Allowing the writ petition, the Hon'ble Court has observed and held as under:-

        “Reliance has been placed by the petitioner upon para 44 of the decision of the Hon'ble Supreme Court in the case of Bharat Sanchar Nigam Ltd. and Another vs. Union of India and Others, reported in (2006) 3 SCC, 1. Para 44 reads as follows:

        “Of all the different kinds of composite transactions the drafters of the Forty-sixth Amendment chose three specific situations, a works contract, a hire-purchase contract and a catering contract to bring them within the fiction of a deemed sale. Of these three, the first and third involve a kind of service and sale at the same time.

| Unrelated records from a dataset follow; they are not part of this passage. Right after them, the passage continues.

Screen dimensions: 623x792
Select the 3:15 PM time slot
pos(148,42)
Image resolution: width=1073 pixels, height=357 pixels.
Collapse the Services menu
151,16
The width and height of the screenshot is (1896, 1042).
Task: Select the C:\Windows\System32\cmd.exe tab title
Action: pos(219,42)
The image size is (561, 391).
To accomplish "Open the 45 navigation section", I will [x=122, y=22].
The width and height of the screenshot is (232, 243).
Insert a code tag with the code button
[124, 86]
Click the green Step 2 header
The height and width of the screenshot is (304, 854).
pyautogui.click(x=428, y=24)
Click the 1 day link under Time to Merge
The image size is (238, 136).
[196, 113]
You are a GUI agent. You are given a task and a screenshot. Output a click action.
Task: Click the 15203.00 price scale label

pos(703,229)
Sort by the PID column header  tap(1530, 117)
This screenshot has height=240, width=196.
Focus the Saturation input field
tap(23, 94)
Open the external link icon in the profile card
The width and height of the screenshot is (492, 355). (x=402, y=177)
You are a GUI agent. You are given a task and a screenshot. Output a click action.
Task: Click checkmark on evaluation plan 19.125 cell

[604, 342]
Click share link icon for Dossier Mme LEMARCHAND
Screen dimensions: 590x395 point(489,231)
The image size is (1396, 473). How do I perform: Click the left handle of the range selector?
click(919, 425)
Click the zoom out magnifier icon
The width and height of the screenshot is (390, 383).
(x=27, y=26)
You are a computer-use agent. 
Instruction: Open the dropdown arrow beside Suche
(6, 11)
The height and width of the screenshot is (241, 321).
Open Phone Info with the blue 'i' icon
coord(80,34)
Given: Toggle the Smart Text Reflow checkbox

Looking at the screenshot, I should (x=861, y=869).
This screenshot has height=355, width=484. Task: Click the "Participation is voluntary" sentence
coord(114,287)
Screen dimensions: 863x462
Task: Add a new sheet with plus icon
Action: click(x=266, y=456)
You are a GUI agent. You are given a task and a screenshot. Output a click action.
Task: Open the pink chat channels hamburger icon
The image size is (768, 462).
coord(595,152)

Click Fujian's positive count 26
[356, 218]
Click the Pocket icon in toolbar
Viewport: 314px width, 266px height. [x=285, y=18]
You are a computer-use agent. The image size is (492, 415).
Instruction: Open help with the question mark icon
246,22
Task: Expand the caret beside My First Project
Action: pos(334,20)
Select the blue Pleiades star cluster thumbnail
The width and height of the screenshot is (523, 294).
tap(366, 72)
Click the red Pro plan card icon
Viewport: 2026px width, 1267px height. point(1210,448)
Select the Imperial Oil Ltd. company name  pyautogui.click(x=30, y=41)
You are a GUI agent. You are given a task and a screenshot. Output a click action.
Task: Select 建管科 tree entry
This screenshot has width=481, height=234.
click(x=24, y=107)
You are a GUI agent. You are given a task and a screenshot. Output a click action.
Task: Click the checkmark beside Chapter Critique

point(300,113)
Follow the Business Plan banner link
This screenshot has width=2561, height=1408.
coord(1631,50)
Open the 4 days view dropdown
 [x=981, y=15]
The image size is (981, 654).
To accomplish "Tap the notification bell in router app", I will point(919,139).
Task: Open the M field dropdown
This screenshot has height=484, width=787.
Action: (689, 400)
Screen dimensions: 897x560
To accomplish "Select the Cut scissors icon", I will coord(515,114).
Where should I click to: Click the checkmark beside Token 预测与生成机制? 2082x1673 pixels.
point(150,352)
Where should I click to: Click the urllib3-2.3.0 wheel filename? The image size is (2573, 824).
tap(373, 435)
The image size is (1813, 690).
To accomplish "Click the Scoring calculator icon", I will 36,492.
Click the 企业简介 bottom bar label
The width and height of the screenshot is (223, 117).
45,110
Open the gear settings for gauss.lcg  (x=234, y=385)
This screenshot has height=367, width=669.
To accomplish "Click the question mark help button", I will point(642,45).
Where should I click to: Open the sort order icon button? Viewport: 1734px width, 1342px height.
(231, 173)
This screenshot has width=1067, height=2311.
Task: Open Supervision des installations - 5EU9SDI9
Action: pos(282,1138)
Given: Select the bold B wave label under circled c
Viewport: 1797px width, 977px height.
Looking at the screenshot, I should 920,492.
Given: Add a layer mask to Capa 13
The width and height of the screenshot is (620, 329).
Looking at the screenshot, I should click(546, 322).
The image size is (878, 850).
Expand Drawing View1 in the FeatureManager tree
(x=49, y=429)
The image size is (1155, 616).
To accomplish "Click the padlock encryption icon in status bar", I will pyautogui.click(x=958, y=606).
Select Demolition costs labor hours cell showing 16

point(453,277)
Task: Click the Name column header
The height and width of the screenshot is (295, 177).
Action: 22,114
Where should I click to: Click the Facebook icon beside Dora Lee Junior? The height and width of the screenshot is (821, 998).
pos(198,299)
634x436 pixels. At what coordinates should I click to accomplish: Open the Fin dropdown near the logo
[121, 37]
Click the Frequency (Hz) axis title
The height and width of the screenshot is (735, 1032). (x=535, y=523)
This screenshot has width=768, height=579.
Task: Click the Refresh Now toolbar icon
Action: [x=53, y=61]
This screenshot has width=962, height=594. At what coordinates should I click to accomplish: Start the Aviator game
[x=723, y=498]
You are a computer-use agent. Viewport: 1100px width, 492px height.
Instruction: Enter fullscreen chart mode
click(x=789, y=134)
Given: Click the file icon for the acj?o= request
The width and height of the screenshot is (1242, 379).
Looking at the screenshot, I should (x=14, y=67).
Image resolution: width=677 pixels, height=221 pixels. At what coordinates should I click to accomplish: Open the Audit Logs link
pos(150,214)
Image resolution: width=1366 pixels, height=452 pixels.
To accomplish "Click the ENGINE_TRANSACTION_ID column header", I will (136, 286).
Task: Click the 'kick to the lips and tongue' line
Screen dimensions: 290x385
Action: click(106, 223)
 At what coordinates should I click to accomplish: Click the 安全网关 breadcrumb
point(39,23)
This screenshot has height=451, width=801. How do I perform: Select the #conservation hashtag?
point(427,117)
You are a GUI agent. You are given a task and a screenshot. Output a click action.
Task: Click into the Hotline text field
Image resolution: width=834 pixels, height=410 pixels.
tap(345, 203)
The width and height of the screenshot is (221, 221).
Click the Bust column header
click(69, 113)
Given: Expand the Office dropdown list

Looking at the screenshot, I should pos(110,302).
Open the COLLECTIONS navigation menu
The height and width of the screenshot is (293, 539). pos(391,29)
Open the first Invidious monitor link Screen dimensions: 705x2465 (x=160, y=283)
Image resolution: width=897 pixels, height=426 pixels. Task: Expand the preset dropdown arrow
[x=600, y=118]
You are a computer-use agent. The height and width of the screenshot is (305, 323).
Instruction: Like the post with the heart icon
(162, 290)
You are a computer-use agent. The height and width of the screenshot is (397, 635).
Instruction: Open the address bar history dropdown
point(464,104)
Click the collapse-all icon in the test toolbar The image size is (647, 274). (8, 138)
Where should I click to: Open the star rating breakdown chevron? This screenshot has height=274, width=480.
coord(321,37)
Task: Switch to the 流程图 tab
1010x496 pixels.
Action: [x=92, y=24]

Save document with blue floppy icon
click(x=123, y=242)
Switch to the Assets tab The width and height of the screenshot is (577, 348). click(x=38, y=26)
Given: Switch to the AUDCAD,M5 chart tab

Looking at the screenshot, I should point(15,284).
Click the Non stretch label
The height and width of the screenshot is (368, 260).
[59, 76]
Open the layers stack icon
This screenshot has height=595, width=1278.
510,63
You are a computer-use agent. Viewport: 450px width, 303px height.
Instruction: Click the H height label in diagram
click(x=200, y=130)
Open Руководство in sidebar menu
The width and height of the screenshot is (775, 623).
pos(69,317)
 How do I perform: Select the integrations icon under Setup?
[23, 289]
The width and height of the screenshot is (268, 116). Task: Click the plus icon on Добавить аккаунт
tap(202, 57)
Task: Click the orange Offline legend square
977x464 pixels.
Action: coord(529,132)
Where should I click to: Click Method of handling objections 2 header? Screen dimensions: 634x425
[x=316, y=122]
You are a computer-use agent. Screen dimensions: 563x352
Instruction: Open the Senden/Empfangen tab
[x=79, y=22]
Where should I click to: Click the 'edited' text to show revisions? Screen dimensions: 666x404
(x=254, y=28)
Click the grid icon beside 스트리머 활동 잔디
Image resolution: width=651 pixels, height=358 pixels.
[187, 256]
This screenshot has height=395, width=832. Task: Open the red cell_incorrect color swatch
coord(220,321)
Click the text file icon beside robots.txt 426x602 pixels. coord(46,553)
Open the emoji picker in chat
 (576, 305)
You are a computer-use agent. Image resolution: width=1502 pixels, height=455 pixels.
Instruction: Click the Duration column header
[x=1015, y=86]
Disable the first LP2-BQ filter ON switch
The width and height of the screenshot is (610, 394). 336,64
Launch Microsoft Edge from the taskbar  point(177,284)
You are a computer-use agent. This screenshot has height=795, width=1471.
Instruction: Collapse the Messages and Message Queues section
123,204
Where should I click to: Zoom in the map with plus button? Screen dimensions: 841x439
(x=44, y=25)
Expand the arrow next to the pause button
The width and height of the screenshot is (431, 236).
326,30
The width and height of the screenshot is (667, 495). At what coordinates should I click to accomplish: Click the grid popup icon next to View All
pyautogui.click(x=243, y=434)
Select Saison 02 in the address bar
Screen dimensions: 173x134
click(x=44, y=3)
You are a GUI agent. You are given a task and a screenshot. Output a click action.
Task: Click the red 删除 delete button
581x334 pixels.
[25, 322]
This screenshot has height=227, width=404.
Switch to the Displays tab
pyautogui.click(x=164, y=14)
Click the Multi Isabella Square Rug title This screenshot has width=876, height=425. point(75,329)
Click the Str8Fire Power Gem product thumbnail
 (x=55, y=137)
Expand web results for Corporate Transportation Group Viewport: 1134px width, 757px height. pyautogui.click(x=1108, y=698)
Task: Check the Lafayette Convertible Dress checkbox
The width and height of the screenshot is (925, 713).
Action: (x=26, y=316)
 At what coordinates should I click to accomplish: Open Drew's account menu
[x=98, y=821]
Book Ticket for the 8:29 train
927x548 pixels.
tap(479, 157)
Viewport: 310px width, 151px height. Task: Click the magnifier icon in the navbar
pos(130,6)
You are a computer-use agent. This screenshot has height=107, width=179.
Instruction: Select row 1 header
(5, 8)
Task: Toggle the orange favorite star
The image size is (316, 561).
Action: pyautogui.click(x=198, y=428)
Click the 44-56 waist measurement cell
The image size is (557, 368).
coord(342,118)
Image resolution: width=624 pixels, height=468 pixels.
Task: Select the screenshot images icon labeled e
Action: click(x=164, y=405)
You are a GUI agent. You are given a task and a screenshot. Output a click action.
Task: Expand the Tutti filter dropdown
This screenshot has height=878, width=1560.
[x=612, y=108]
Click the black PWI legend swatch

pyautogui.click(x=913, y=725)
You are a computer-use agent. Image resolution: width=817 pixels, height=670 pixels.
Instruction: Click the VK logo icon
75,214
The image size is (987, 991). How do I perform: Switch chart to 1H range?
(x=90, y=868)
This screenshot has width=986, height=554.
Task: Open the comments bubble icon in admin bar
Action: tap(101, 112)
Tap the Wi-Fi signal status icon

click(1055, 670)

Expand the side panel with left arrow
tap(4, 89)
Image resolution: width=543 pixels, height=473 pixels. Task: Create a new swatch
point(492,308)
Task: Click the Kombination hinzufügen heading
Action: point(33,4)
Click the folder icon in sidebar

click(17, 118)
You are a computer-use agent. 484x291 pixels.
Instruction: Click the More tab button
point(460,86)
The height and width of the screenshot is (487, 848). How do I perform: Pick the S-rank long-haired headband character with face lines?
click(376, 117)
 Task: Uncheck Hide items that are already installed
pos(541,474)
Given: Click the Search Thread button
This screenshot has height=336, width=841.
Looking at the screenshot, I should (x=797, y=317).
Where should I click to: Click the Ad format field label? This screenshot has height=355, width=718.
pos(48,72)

Apart from these two cases where splitting of the service and supply has been constitutionally permitted in sub-clause (b) and (f) of Clause (29-A) of Article 366, there is no other service which has been permitted to be so split. For example, the sub-clauses of Article 366 (29-A) do not cover hospital services. Therefore, if during the treatment of a patient in a hospital, he or she is given a pill, can the Sales Tax Authorities tax the transaction as a sale? Doctors , lawyers and other professionals render service in the course of which cant it be said that there is a sale of goods when a doctor writes out and hands over a prescription or a lawyer drafts a document and delivers it to his/her client? Strictly speaking, with the payment of fees, consideration does pass from the patient or client to the doctor or lawyer for the documents in both cases.”

        The provisional assessment orders do not appear to have taken the aforesaid law laid down by the Apex Court into consideration.

        It has been submitted by learned Counsel for the petitioner that the petitioner has maintained the records of medicines, which have been directly issued from the store to the operation theatre for being administered to the admitted patients. These accounts are not referred in the impugned provisional assessment orders. The Assessing Authority had the power to call for and examine the records and to believe or disbelieve the same for the cogent reasons. It is not possible for this Court to embark upon such enquiry of examining these documents.

        However, considering the fact that these are only provisional assessment orders for the Assessment Year 2005-06 and that 31st March, 2006 has already gone, we consider it appropriate to set aside these provisional assessment orders directing the Assessing Authority to pass final assessment orders after examining the relevant accounts or records.”